Data to process ▸
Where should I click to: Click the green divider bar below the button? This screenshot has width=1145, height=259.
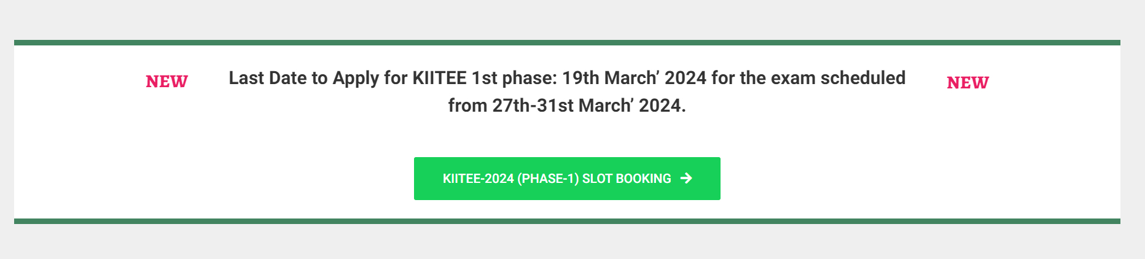pyautogui.click(x=566, y=221)
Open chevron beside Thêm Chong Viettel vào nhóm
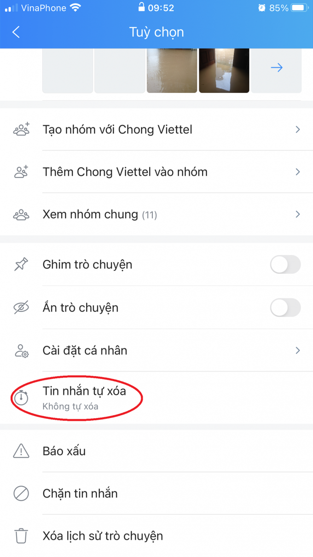The height and width of the screenshot is (557, 313). [x=298, y=172]
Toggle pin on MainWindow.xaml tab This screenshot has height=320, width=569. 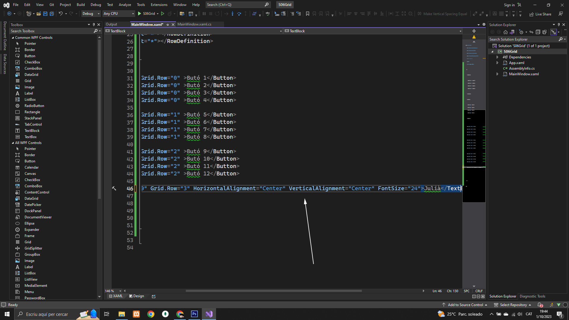coord(168,25)
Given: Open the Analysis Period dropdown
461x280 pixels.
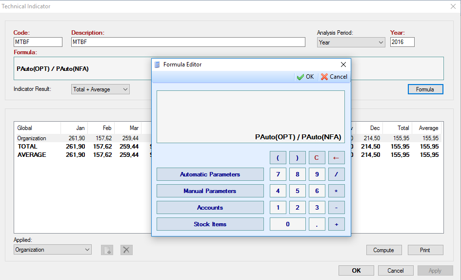Looking at the screenshot, I should pyautogui.click(x=351, y=43).
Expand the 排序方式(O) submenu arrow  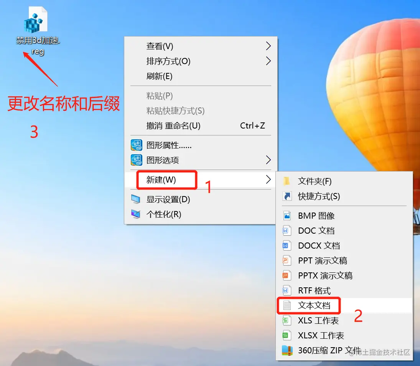(268, 61)
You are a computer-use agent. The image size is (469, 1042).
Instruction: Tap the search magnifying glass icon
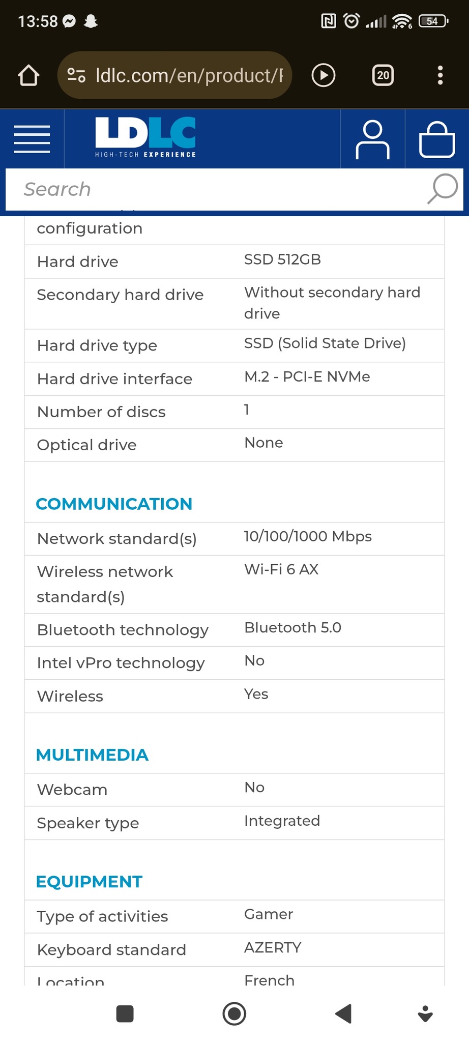[x=442, y=189]
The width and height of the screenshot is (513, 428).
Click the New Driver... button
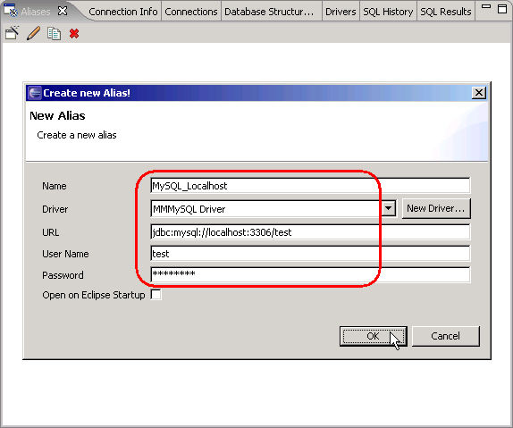coord(436,208)
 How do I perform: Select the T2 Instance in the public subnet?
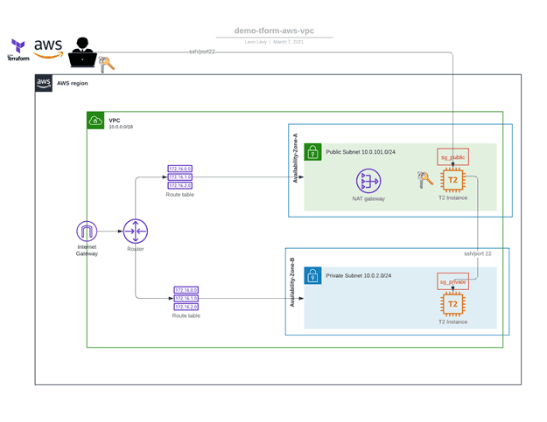(452, 180)
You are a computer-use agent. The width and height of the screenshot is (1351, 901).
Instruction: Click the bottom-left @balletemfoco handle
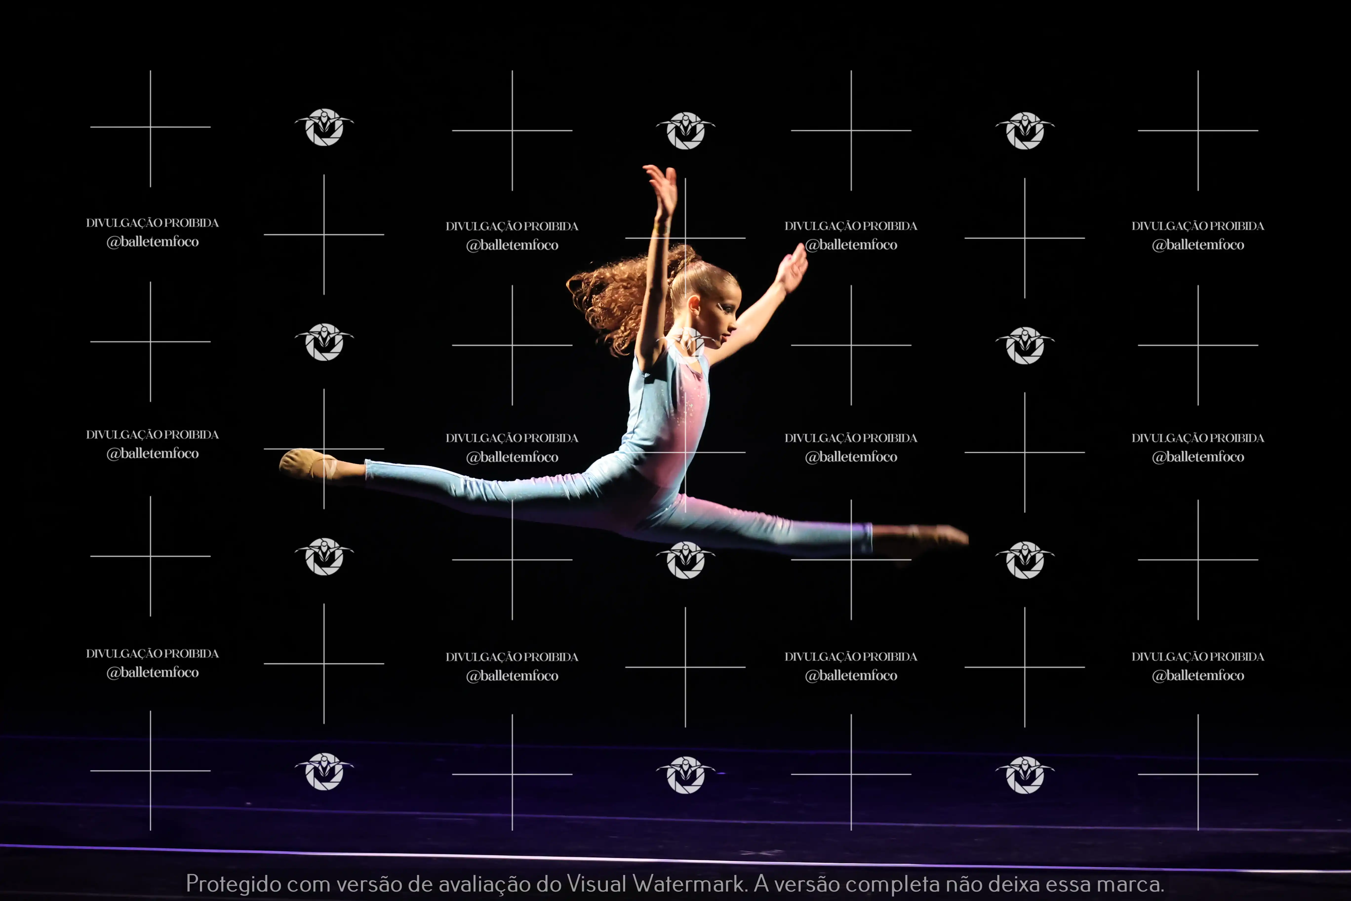[x=152, y=672]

What is required ▸ Set down the lines of the listing above, starting at the line containing "How do I perform: Select" and continuing through the end of the listing, with no changes. Leave the pictures out of your answer.

Correct output ▸
 How do I perform: Select the T2 Instance in the public subnet?
(452, 180)
You are a computer-use agent. The width and height of the screenshot is (1351, 901).
Instruction: Click the bottom-left @balletemfoco handle
[x=152, y=672]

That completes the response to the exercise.